Le cas récemment cité est celui de la Russie. Le pays n’a jamais été aussi riche ; ses habitants s’appauvrissent année après année. Ainsi :

- La dette publique ne dépasse pas 18 % du produit intérieur brut (PIB) ; 

- Au dernier pointage en septembre, les réserves financières atteignaient 618 milliards de dollars (535,2 milliards d’euros), soit deux années et demie de budget ;

- Mais 62 % des Russes ont des revenus qui suffisent seulement à payer nourriture et habits. (Lu ici)

 

Comment remédier à cette situation ? Les économistes américains disent : « Si vous voulez avoir une plus grosse part du gâteau ou bien vous changez la personne qui le découpe ou bien vous faites que le gâteau soit plus gros ». Si vous êtes pour la première solution vous êtes de gauche ; si vous préférez la seconde 

vous êtes un libéral de droite.

 


 

 Pour les premiers, faire payer les riches est la seule solution possible : ils ricanent quand vous leur parlez de ruissellement et si vous insistez, ils vous renvoient aux rapports récents sur les paradis fiscaux. 
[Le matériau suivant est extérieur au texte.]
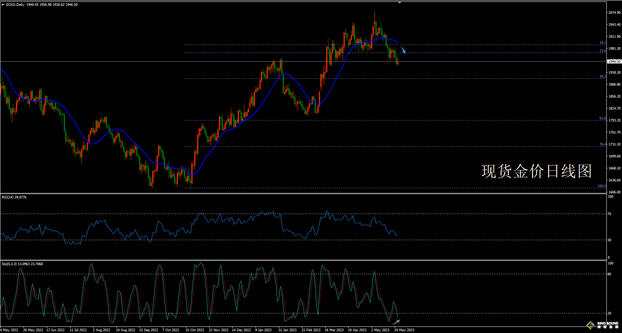Click the 31 Oct 2022 date label
The width and height of the screenshot is (622, 333).
(x=195, y=330)
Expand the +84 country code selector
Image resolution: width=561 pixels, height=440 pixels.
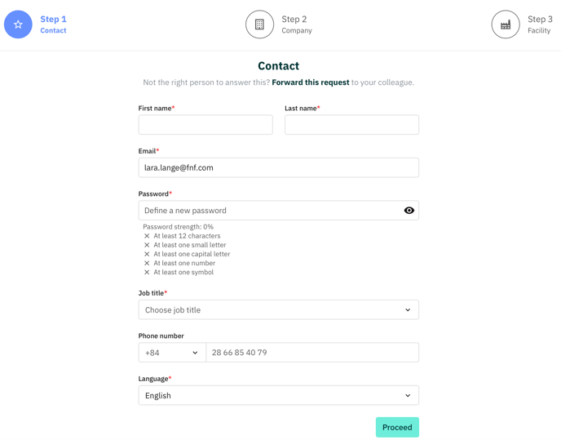tap(172, 353)
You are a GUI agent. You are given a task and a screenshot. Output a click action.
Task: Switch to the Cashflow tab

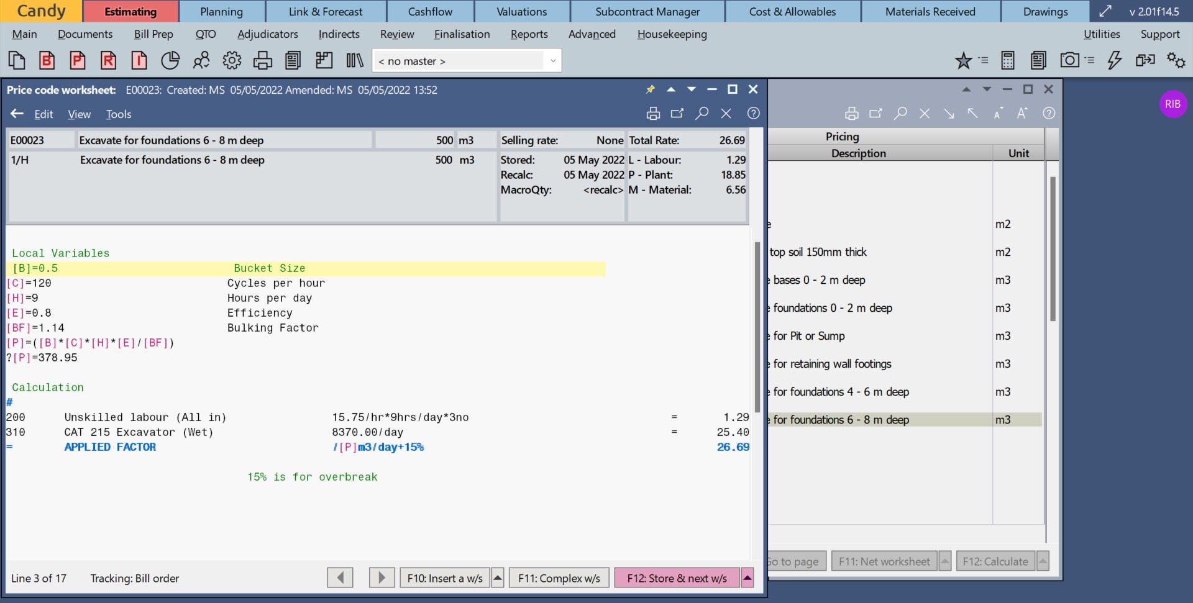(430, 11)
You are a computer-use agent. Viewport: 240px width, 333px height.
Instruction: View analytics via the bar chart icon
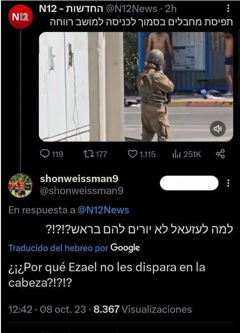187,154
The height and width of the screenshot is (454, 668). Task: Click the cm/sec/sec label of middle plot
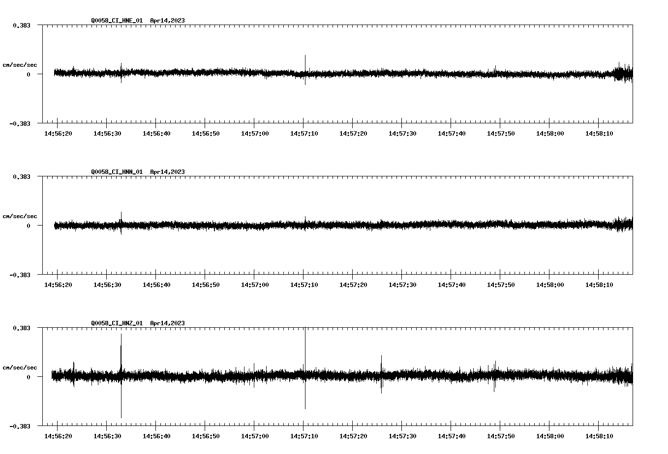(20, 216)
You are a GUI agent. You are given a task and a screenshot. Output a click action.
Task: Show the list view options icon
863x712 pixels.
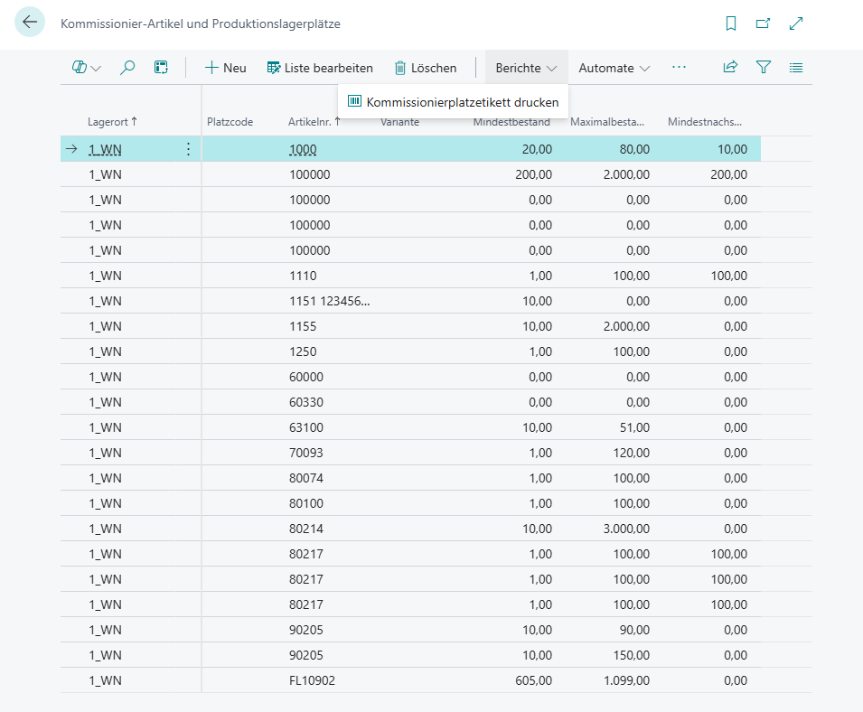[x=796, y=67]
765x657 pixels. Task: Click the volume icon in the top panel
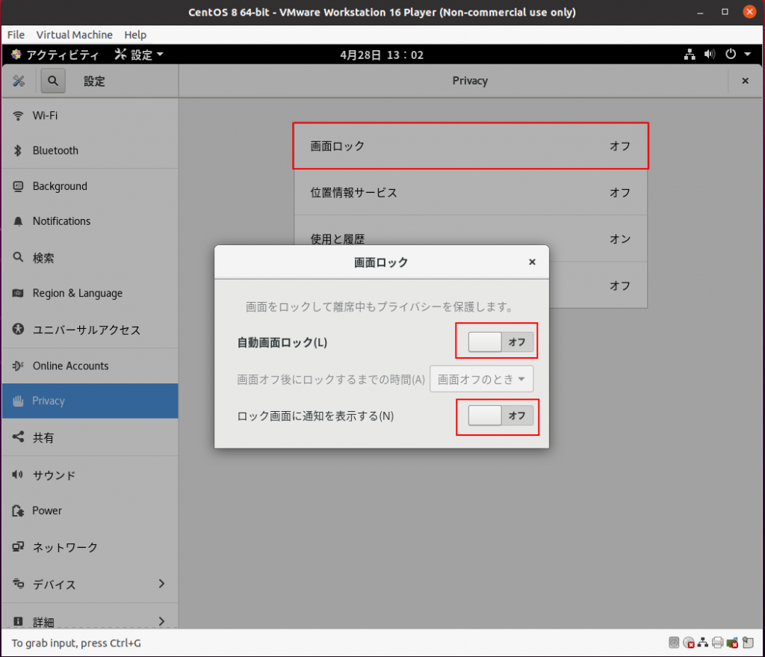pyautogui.click(x=710, y=55)
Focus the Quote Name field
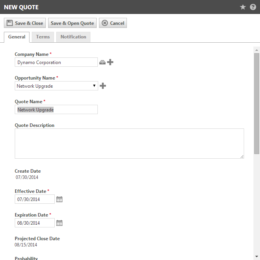The image size is (260, 260). point(56,109)
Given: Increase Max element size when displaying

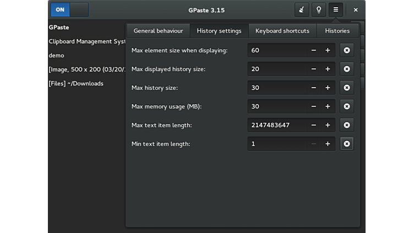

Les seconds citent Guizot (ministre de Louis-Philippe) : « Enrichissez-vous par le travail et par l’épargne ... ». Peu importe que cette citation soit contestée, reste une certitude : Guizot pensait que seul le travail et l’épargne peuvent enrichir les hommes. Les pauvres seraient donc des feignants ou de piètres rentiers ? C’est cette affirmation qui est réfutée aujourd’hui par des économistes au rang des quels on compte Thomas Piketty. Alors que la concentration des capitaux n’a jamais été aussi grande, la redistribution est, selon lui, essentielle pour faire prospérer les richesses. Il faut que les fortunes soient ponctionnées par l’impôt ou les taxes sur les successions pour être redistribuées à tous. Ce sont les pauvres qui sauront produire le plus de richesses nouvelles, aidant ainsi à la prospérité de tous.